=== Problem ===
All lines of the material must be output verbatim.
---- Given data
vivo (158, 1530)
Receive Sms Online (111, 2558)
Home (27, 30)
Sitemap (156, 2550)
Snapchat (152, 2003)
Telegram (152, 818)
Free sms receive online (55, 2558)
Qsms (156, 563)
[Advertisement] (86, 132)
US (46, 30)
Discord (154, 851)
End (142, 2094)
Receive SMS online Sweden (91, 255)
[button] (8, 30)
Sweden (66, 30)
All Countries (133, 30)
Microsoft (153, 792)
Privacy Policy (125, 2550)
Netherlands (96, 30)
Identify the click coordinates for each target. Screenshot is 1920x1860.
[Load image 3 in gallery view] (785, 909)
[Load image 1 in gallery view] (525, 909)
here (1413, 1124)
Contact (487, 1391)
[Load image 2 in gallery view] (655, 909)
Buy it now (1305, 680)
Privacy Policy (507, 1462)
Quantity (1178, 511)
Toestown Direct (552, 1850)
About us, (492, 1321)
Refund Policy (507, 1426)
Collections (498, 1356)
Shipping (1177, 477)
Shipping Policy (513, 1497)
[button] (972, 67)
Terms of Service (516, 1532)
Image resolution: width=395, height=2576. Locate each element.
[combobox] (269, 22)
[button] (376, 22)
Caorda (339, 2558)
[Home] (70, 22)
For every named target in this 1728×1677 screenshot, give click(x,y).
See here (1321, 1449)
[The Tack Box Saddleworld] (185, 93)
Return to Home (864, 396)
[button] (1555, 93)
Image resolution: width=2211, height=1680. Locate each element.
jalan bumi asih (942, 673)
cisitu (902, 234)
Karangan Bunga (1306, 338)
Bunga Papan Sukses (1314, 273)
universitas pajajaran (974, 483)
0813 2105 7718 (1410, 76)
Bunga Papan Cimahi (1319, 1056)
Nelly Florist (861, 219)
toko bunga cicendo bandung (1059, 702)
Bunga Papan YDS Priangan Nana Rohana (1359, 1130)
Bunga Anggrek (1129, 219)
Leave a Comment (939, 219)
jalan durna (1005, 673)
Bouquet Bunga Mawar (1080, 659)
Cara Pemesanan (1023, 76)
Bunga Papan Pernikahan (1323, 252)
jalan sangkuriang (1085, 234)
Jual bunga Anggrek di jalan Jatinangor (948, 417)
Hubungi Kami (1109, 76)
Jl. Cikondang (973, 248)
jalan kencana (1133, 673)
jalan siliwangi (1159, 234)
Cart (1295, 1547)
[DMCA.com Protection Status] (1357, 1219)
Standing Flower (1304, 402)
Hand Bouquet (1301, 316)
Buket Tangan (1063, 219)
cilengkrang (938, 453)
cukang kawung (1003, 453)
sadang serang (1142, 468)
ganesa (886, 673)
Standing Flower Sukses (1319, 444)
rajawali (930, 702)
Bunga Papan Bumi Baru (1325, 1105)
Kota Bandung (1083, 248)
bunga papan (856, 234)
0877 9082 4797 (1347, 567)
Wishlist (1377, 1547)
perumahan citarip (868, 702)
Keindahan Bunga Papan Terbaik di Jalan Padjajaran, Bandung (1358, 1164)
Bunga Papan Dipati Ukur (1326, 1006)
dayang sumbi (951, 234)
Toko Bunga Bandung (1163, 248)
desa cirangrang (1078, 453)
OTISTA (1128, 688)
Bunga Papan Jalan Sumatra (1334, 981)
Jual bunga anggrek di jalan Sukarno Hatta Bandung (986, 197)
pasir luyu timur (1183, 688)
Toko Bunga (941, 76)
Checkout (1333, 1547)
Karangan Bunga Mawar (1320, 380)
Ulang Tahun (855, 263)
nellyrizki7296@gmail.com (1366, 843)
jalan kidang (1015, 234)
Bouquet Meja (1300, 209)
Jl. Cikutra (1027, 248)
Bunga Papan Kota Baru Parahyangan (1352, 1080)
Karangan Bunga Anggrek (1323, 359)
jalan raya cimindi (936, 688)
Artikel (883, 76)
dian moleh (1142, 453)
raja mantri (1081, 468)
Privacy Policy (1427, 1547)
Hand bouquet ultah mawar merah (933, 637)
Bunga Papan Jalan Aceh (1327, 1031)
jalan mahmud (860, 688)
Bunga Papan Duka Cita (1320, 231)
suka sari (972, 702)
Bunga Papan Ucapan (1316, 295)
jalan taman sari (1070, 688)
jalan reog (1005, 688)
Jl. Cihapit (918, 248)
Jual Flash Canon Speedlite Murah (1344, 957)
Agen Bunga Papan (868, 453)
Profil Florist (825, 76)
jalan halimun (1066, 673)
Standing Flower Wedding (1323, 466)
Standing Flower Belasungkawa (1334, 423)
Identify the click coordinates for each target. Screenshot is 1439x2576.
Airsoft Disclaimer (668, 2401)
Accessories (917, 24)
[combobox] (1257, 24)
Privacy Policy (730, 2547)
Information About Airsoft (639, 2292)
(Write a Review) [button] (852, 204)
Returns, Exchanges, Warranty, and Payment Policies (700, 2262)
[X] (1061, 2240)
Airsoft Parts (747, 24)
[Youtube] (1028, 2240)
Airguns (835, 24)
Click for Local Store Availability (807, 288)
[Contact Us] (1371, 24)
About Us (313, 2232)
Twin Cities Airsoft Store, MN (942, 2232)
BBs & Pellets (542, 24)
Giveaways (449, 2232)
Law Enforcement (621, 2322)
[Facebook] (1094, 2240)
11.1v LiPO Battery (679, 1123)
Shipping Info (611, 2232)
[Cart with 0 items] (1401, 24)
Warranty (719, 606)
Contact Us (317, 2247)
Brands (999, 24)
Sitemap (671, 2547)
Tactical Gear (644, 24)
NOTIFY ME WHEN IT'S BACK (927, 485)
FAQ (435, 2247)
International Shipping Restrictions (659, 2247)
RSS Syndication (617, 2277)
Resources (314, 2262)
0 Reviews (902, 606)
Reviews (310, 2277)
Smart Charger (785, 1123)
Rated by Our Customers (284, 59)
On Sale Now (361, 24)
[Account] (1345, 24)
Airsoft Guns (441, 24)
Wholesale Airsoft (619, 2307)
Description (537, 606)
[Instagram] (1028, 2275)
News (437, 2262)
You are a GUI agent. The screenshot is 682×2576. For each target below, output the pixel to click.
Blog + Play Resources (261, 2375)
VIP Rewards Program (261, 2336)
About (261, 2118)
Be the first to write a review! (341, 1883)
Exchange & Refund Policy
--------
=== Task output ===
vivo (158, 1530)
Receive Sms Online (111, 2558)
Home (27, 30)
Sitemap (156, 2550)
Snapchat (152, 2003)
Telegram (152, 818)
Free sms receive online (55, 2558)
Qsms (156, 563)
[Advertisement] (86, 132)
US (46, 30)
Discord (154, 851)
End (142, 2094)
Receive SMS online Sweden (91, 255)
[button] (8, 30)
Sweden (66, 30)
All Countries (133, 30)
Microsoft (153, 792)
Privacy Policy (125, 2550)
Netherlands (96, 30)
Identify the click coordinates for each target. Screenshot is 1920x1860.
[Load image 3 in gallery view] (785, 909)
[Load image 1 in gallery view] (525, 909)
here (1413, 1124)
Contact (487, 1391)
[Load image 2 in gallery view] (655, 909)
Buy it now (1305, 680)
Privacy Policy (507, 1462)
Quantity (1178, 511)
Toestown Direct (552, 1850)
About us, (492, 1321)
Refund Policy (507, 1426)
Collections (498, 1356)
Shipping (1177, 477)
Shipping Policy (513, 1497)
[button] (972, 67)
Terms of Service (516, 1532)
Image resolution: width=395, height=2576. Locate each element.
[combobox] (269, 22)
[button] (376, 22)
Caorda (339, 2558)
[Home] (70, 22)
For every named target in this 1728×1677 screenshot, give click(x,y).
See here (1321, 1449)
[The Tack Box Saddleworld] (185, 93)
Return to Home (864, 396)
[button] (1555, 93)
Image resolution: width=2211, height=1680. Locate each element.
jalan bumi asih (942, 673)
cisitu (902, 234)
Karangan Bunga (1306, 338)
Bunga Papan Sukses (1314, 273)
universitas pajajaran (974, 483)
0813 2105 7718 (1410, 76)
Bunga Papan Cimahi (1319, 1056)
Nelly Florist (861, 219)
toko bunga cicendo bandung (1059, 702)
Bunga Papan YDS Priangan Nana Rohana (1359, 1130)
Bunga Anggrek (1129, 219)
Leave a Comment (939, 219)
jalan durna (1005, 673)
Bouquet Bunga Mawar (1080, 659)
Cara Pemesanan (1023, 76)
Bunga Papan Pernikahan (1323, 252)
jalan sangkuriang (1085, 234)
Jual bunga Anggrek di jalan Jatinangor (948, 417)
Hubungi Kami (1109, 76)
Jl. Cikondang (973, 248)
jalan kencana (1133, 673)
jalan siliwangi (1159, 234)
Cart (1295, 1547)
[DMCA.com Protection Status] (1357, 1219)
Standing Flower (1304, 402)
Hand Bouquet (1301, 316)
Buket Tangan (1063, 219)
cilengkrang (938, 453)
cukang kawung (1003, 453)
sadang serang (1142, 468)
ganesa (886, 673)
Standing Flower Sukses (1319, 444)
rajawali (930, 702)
Bunga Papan Bumi Baru (1325, 1105)
Kota Bandung (1083, 248)
bunga papan (856, 234)
0877 9082 4797 (1347, 567)
Wishlist (1377, 1547)
perumahan citarip (868, 702)
Keindahan Bunga Papan Terbaik di Jalan Padjajaran, Bandung (1358, 1164)
Bunga Papan Dipati Ukur (1326, 1006)
dayang sumbi (951, 234)
Toko Bunga Bandung (1163, 248)
desa cirangrang (1078, 453)
OTISTA (1128, 688)
Bunga Papan Jalan Sumatra (1334, 981)
Jual bunga anggrek di jalan Sukarno Hatta Bandung (986, 197)
pasir luyu timur (1183, 688)
Toko Bunga (941, 76)
Checkout (1333, 1547)
Karangan Bunga Mawar (1320, 380)
Ulang Tahun (855, 263)
nellyrizki7296@gmail.com (1366, 843)
jalan kidang (1015, 234)
Bouquet Meja (1300, 209)
Jl. Cikutra (1027, 248)
Bunga Papan Kota Baru Parahyangan (1352, 1080)
Karangan Bunga Anggrek (1323, 359)
jalan raya cimindi (936, 688)
Artikel (883, 76)
dian moleh (1142, 453)
raja mantri (1081, 468)
Privacy Policy (1427, 1547)
Hand bouquet ultah mawar merah (933, 637)
Bunga Papan Jalan Aceh (1327, 1031)
jalan mahmud (860, 688)
Bunga Papan Duka Cita (1320, 231)
suka sari (972, 702)
Bunga Papan Ucapan (1316, 295)
jalan taman sari (1070, 688)
jalan reog (1005, 688)
Jl. Cihapit (918, 248)
Jual Flash Canon Speedlite Murah (1344, 957)
Agen Bunga Papan (868, 453)
Profil Florist (825, 76)
jalan halimun (1066, 673)
Standing Flower Wedding (1323, 466)
Standing Flower Belasungkawa (1334, 423)
Identify the click coordinates for each target. Screenshot is 1439x2576.
Airsoft Disclaimer (668, 2401)
Accessories (917, 24)
[combobox] (1257, 24)
Privacy Policy (730, 2547)
Information About Airsoft (639, 2292)
(Write a Review) [button] (852, 204)
Returns, Exchanges, Warranty, and Payment Policies (700, 2262)
[X] (1061, 2240)
Airsoft Parts (747, 24)
[Youtube] (1028, 2240)
Airguns (835, 24)
Click for Local Store Availability (807, 288)
[Contact Us] (1371, 24)
About Us (313, 2232)
Twin Cities Airsoft Store, MN (942, 2232)
BBs & Pellets (542, 24)
Giveaways (449, 2232)
Law Enforcement (621, 2322)
[Facebook] (1094, 2240)
11.1v LiPO Battery (679, 1123)
Shipping Info (611, 2232)
[Cart with 0 items] (1401, 24)
Warranty (719, 606)
Contact Us (317, 2247)
Brands (999, 24)
Sitemap (671, 2547)
Tactical Gear (644, 24)
NOTIFY ME WHEN IT'S BACK (927, 485)
FAQ (435, 2247)
International Shipping Restrictions (659, 2247)
RSS Syndication (617, 2277)
Resources (314, 2262)
0 Reviews (902, 606)
Reviews (310, 2277)
Smart Charger (785, 1123)
Rated by Our Customers (284, 59)
On Sale Now (361, 24)
[Account] (1345, 24)
Airsoft Guns (441, 24)
Wholesale Airsoft (619, 2307)
Description (537, 606)
[Instagram] (1028, 2275)
News (437, 2262)
You are a GUI agent. The screenshot is 682×2576. For each target below, output the pixel to click.
Blog + Play Resources (261, 2375)
VIP Rewards Program (261, 2336)
About (261, 2118)
Be the first to write a review! (341, 1883)
Exchange & Refund Policy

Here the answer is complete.